Certain companies, including the aforementioned Facebook, Google (including YouTube), LinkedIn (part of Microsoft), Twitter, and Venmo, maintain that Clearview AI does NOT have permission to use their publicly available data. Not because of government laws, but because of the companies’ own policies. Here’s what two of the companies said about a year ago:

“Scraping people’s information violates our policies, which is why we’ve demanded that Clearview stop accessing or using information from Facebook or Instagram,” Facebook’s spokesperson told Business Insider….

“YouTube’s Terms of Service explicitly forbid collecting data that can be used to identify a person. Clearview has publicly admitted to doing exactly that, and in response, we sent them a cease-and-desist letter.”

For its part, Clearview AI maintains that its First Amendment government rights supersede the terms of service of the companies.

But other things come in play in addition to terms of service. Lawsuits filed in 2020 allege that Clearview AI’s practices violate the California Consumer Privacy Act of 2018, and the even more stringent Illinois Biometric Information Privacy Act of 2008. BIPA is so stringent that even Google is affected by it; as I’ve previously noted, Google’s Nest Hello Video Doorbell’s “familiar face” alerts is not available in Illinois.

Between corporate complaints and aggrieved citizens, the jury is literally still out on Clearview AI’s business model. So while it may work technologically, it may not work legally.

And one more thing

Of course, people are asking themselves, why do we even need to use facial recognition at all? After all, some of the trespassers actually filmed themselves trespassing. And when people see the widely-distributed pictures of the trespassers, they can be identified without using facial recognition.

Yes, to a point.

While it seems intuitive that eyewitnesses can easily identify people in photos, it turns out that such identifications can be unreliable. As the California Innocence Project reminds us:

One of the main causes of wrongful convictions is eyewitness misidentifications. Despite a high rate of error (as many as 1 in 4 stranger eyewitness identifications are wrong), eyewitness identifications are considered some of the most powerful evidence against a suspect.

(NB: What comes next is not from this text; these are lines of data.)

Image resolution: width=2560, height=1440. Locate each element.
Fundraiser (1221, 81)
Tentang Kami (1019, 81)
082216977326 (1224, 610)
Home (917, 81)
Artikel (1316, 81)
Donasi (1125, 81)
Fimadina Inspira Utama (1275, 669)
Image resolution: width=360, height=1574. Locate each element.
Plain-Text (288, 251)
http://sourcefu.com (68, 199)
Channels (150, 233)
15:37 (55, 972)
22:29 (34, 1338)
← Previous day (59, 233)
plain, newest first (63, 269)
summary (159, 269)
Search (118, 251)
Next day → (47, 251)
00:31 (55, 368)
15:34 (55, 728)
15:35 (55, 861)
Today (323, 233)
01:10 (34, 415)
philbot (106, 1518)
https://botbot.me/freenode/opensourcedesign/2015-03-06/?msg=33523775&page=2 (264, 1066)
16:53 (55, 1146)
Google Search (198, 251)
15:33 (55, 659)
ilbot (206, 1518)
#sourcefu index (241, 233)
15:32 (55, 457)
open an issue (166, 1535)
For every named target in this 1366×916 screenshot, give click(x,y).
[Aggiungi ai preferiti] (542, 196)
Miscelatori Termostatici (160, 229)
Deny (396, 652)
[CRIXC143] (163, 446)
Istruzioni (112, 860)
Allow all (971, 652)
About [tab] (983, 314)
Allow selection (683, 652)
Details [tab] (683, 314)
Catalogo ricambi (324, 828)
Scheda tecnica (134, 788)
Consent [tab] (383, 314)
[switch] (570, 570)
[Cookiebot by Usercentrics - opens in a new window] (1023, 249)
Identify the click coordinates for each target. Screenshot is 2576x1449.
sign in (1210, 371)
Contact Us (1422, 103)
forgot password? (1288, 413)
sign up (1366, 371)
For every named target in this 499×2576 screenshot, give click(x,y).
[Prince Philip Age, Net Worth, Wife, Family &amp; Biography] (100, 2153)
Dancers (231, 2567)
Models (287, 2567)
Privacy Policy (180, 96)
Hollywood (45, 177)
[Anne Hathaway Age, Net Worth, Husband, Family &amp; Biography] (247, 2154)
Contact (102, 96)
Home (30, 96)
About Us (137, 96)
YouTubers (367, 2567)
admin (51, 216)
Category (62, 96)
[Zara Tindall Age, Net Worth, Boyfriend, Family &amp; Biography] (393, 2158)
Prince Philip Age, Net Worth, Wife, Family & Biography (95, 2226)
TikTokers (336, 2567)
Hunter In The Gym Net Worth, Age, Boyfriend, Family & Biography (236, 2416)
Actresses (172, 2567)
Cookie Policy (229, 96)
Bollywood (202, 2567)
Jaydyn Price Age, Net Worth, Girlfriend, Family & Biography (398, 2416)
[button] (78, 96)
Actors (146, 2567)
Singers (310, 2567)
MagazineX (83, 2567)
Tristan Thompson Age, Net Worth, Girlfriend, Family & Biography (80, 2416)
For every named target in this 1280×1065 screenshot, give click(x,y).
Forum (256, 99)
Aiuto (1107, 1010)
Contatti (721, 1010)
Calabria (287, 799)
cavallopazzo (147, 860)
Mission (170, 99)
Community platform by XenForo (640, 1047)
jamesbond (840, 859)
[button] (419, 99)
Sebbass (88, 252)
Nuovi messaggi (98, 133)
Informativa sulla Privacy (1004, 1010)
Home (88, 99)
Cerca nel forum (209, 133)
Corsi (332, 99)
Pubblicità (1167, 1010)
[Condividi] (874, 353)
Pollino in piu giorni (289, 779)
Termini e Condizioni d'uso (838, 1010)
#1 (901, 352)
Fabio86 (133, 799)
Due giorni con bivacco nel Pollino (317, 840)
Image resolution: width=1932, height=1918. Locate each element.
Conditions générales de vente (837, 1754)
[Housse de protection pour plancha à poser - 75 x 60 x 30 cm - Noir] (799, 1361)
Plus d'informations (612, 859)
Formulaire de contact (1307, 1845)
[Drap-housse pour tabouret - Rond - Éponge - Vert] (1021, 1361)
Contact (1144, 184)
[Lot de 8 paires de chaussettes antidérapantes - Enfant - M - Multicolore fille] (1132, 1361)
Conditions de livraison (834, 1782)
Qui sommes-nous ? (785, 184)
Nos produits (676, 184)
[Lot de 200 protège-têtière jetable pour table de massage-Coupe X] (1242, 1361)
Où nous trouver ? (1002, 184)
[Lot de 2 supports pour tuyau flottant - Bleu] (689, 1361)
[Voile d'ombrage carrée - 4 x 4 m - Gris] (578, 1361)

The California Innocence Project then provides an example of a case in which someone was inaccurately identified due to an eyewitness misidentification. Correction: it provided 11 examples, including ones in which the witnesses were presented to the viewer in a controlled environment (six-pack lineups, similar backgrounds).

The FBI project, in which people look at images captured from the U.S. Capitol itself, is NOT a controlled environment.